- TASK STATEMENT
Scan the entries below for the word "agent". Copy out every line in which it occurs.

- DATA SECTION
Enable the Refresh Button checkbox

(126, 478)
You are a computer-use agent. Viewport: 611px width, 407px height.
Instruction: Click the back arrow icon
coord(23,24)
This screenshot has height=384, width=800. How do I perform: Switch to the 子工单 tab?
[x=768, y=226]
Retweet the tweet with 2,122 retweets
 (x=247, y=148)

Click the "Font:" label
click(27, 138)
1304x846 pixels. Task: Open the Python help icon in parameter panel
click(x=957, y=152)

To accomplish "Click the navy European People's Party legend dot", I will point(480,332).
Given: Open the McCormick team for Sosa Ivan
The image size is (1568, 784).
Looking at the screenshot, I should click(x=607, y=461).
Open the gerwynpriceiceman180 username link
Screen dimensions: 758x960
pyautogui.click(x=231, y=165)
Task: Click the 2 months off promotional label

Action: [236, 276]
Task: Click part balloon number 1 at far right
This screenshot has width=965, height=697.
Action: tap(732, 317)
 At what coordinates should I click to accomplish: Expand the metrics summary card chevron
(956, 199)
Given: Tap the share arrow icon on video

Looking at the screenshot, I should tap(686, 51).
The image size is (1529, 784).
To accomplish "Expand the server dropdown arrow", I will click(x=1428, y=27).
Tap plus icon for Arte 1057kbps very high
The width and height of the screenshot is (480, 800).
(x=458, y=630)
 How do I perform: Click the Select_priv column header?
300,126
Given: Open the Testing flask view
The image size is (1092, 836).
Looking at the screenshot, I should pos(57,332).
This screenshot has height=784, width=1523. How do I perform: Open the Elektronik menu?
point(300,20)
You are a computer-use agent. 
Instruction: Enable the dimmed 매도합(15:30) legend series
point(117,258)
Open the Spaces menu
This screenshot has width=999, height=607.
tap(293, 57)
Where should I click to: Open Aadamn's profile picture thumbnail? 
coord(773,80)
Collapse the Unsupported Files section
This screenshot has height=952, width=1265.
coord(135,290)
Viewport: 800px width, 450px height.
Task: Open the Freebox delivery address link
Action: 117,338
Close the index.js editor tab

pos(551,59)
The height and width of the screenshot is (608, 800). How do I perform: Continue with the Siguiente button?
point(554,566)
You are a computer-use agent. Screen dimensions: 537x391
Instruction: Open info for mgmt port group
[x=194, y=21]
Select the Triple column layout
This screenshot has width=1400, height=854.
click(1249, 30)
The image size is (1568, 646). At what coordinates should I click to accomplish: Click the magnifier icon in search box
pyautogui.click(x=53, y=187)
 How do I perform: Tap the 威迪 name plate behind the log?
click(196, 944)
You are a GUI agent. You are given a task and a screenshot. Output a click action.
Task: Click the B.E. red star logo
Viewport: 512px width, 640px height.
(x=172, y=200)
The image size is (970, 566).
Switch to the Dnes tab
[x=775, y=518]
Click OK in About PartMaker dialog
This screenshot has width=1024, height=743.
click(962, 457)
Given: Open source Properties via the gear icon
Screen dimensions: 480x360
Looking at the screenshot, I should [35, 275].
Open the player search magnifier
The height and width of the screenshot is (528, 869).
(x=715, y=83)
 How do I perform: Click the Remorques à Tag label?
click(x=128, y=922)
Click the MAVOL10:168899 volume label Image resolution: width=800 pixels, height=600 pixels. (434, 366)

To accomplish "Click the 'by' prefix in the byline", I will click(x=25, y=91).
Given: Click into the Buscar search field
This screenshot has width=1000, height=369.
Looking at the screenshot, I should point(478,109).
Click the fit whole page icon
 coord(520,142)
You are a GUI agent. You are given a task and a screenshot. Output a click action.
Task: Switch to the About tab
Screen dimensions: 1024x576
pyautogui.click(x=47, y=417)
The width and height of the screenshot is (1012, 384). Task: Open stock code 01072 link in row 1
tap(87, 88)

- SOLUTION TO THE PROBLEM
You are a computer-use agent. Viewport: 611px width, 407px height.
You are a computer-use agent. 
You are a computer-use agent. Screen dimensions: 537x391
You are a GUI agent. You are given a task and a screenshot. Output a click action.
You are a GUI agent. You are given a task and a screenshot. Output a click action.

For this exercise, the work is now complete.